I met Alan Dye, Apple’s vice president of Human Interface Design, in February 2015, when I first got the original Apple Watch, which went on sale a few weeks later. Since then, I interviewed him when ECG was coming to Apple Watch and, most recently, some weeks ago when the latest Apple Watch faces had landed. Here’s an edited version of that conversation. In this first part, we talk about how the design of the Apple Watch came about, and how the software has evolved. Next week, designing the latest Apple Watch faces, what the ECG animation means and more.
David Phelan The first Apple Watch came in spring 2015, so, thinking back over those more than five years, what were the guiding principles when it came to designing the interface for the Watch in the first place?
Alan Dye Like we do with any new project, early on we spent a great deal of time thinking about not only the first version, but of course, how we create a design system for Apple Watch that can live long into the future. A lot of what we were thinking about at the time were core concepts, for instance, around legibility.
We’d certainly never worked with a display size that small: how do we impart a great deal of data on such a small display at a glance?
We spent time looking back at and learning about the history of time-keeping, to better understand how time has been kept through the ages.

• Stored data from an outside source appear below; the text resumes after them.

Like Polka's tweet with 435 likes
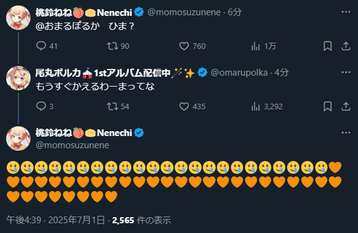 192,106
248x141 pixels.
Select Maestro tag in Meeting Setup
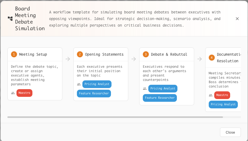click(24, 93)
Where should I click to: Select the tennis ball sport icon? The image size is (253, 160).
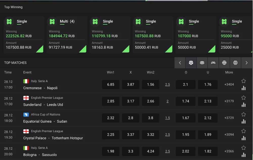(224, 63)
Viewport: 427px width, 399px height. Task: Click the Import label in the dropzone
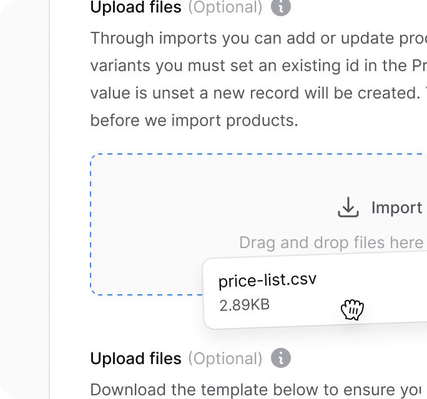point(397,208)
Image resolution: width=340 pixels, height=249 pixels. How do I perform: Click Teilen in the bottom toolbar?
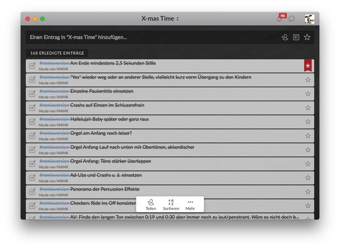[x=150, y=204]
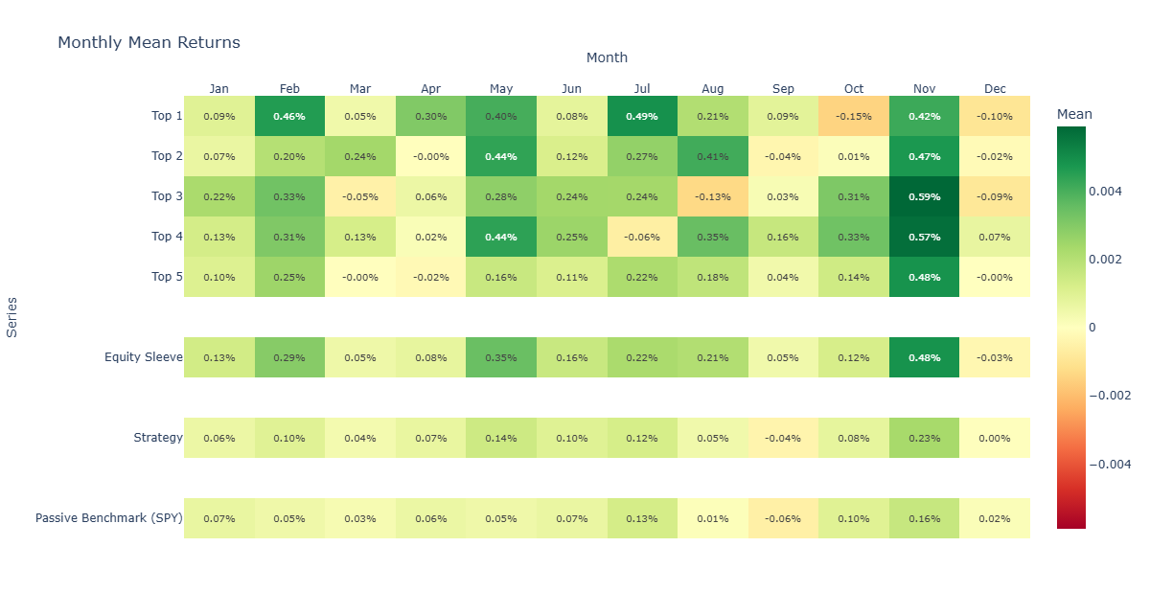Pick the Passive Benchmark July cell showing 0.13%

tap(642, 518)
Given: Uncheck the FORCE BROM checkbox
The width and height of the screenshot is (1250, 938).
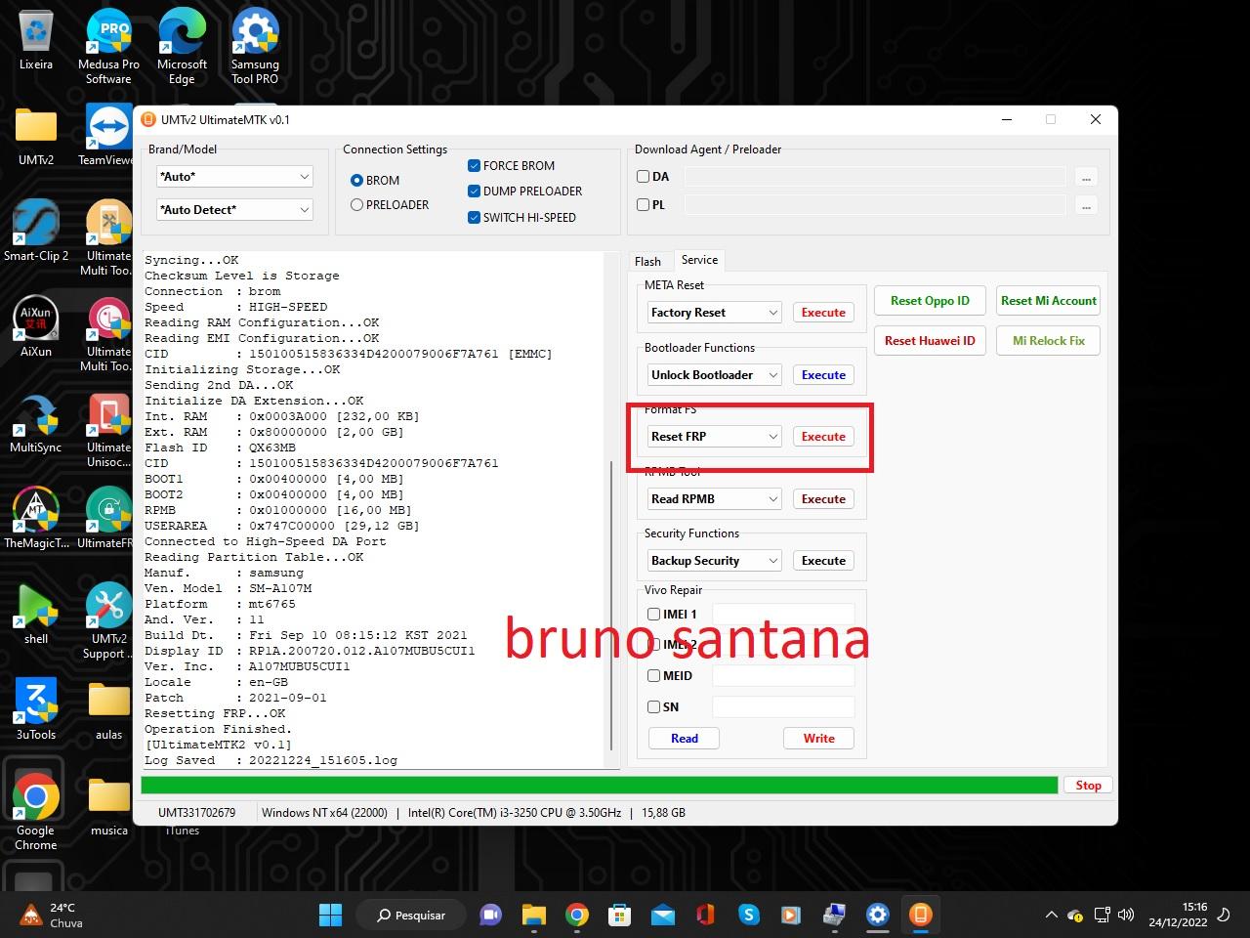Looking at the screenshot, I should tap(475, 166).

A lot of that guided the work that we did on the Watch faces and I think you see that certainly in the original collection of faces, but all the way through to the newest ones we've done now. A lot of those early principles around things like legibility at a small scale forced us to even design a new typeface that became eventually the one we use for all Apple products and all Apple marketing.

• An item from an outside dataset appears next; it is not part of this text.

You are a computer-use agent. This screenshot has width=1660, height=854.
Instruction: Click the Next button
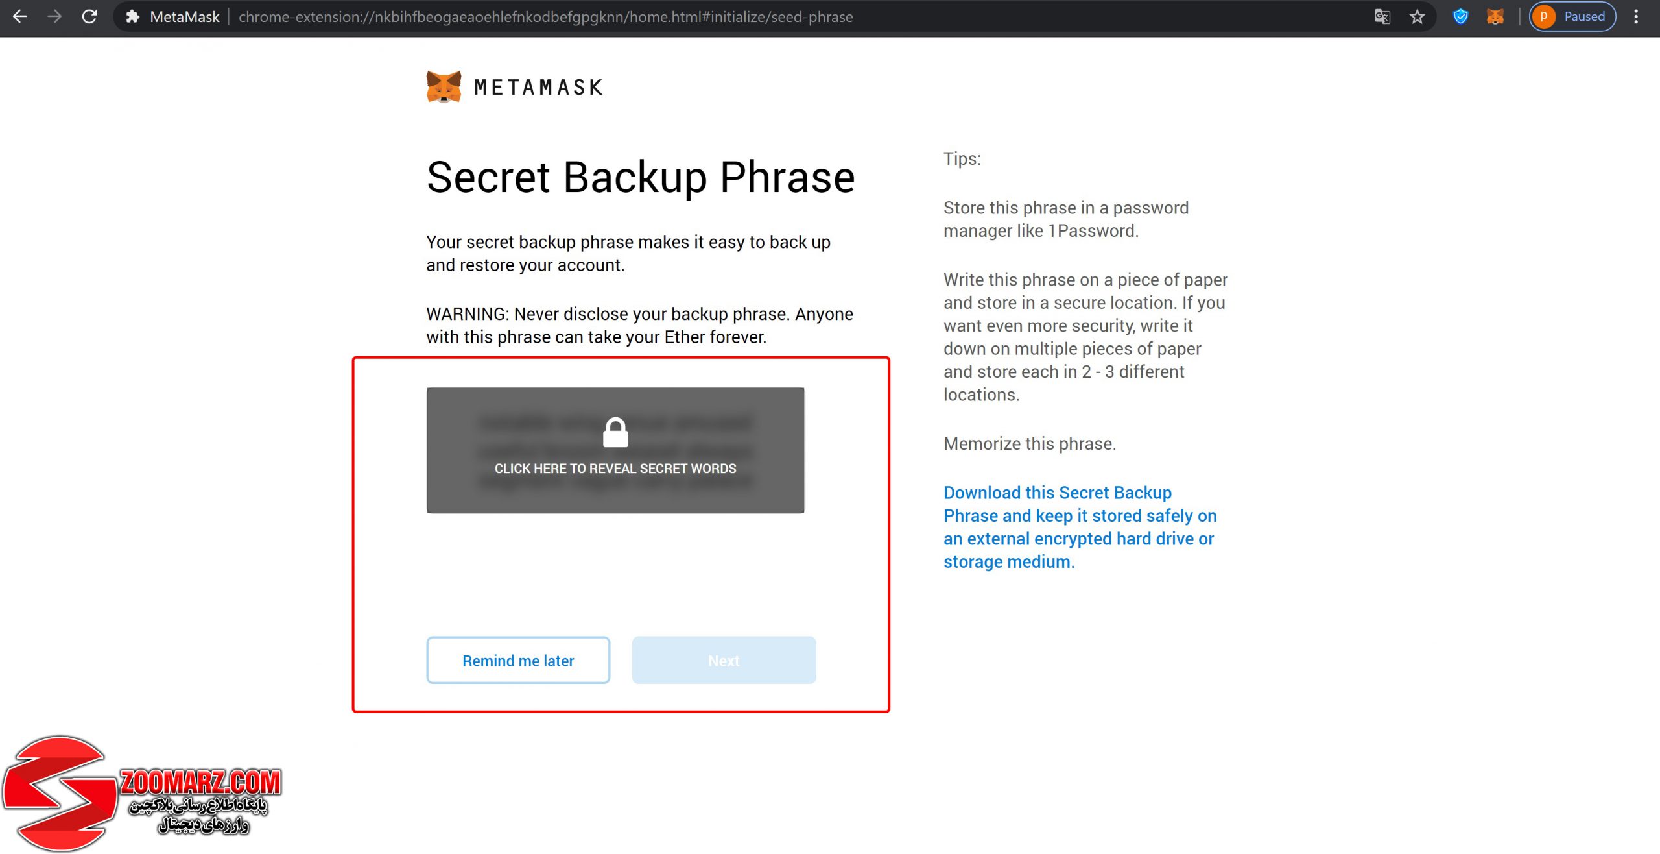point(724,660)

All of those core original concepts. I think you still inherently see in the work that we do today. Another good example you might look at is even just the design of the hands themselves, which we've kept very consistent over the past five years.

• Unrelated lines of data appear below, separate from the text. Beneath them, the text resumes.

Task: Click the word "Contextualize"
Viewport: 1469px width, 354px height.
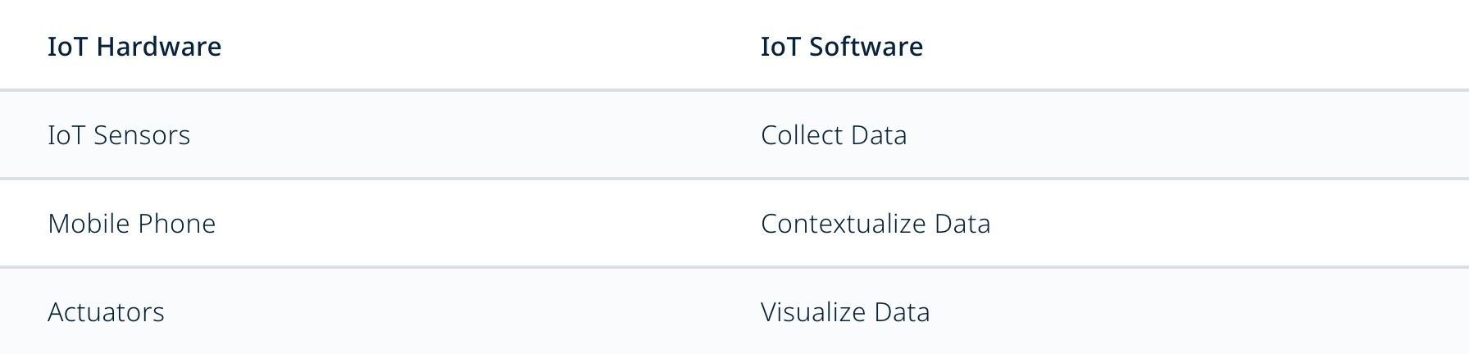Action: [843, 223]
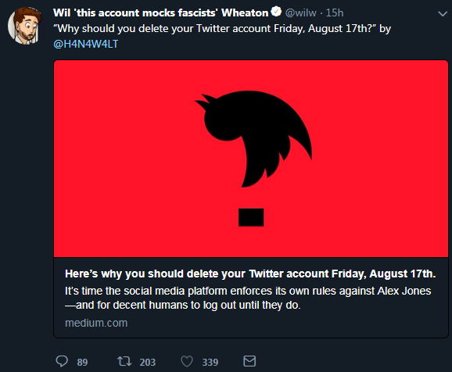This screenshot has height=372, width=452.
Task: Open direct message envelope icon
Action: coord(249,361)
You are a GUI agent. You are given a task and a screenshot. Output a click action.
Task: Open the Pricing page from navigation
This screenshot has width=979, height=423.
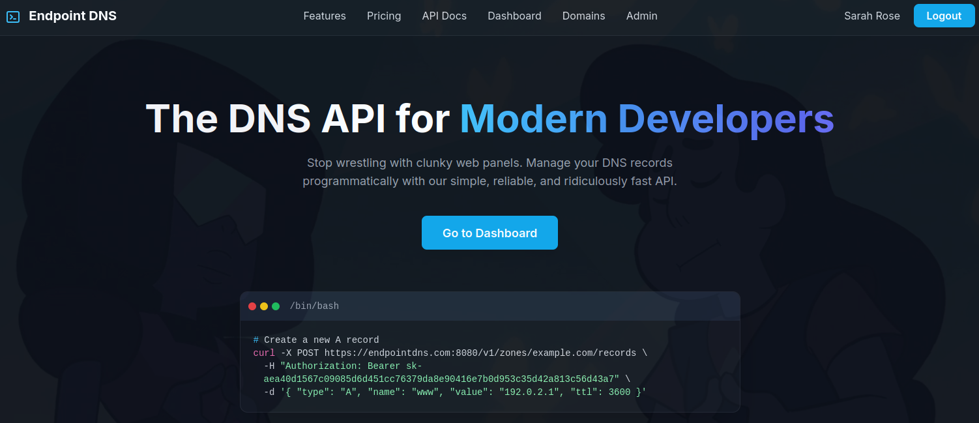point(384,16)
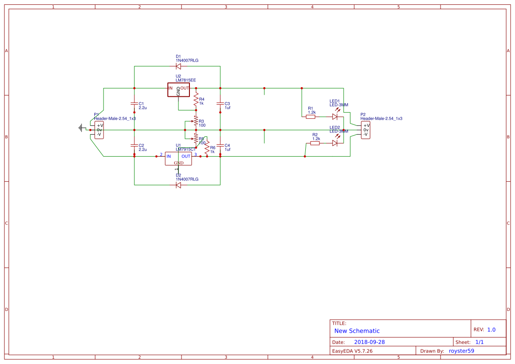Image resolution: width=515 pixels, height=364 pixels.
Task: Select diode D2 at bottom of circuit
Action: 178,185
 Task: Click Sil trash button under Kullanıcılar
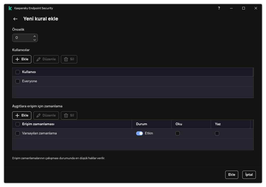[x=69, y=59]
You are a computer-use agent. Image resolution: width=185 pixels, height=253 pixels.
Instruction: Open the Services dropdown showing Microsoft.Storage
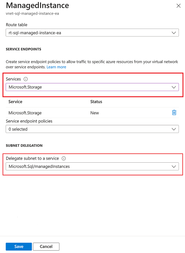tap(92, 87)
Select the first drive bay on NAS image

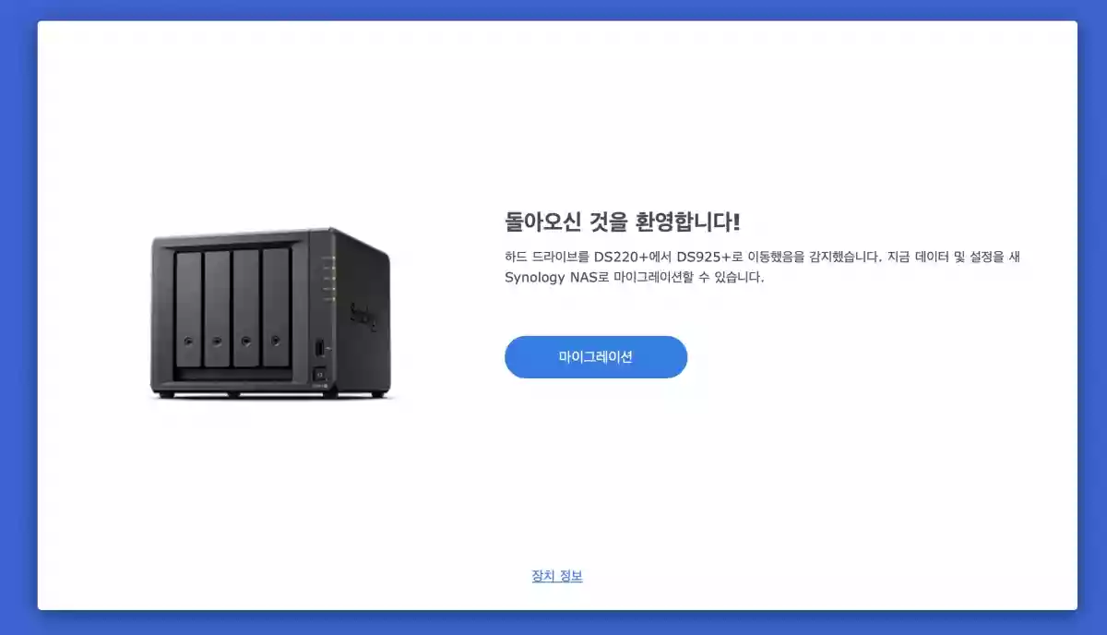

DP Is legibility one of the things that guided you towards basically a rectangular shape rather than a round shape for the Watch?
AD Yes, that's right, we knew that one of the key features of Apple Watch was going to be to impart more data or even to share notifications with the user so that they could get at-a-glance, hopefully meaningful and important information without having to use their phone. Knowing that people were going to be to be reading and sharing information on their wrist, we knew that the solution was to rely on the rounded rectangular form.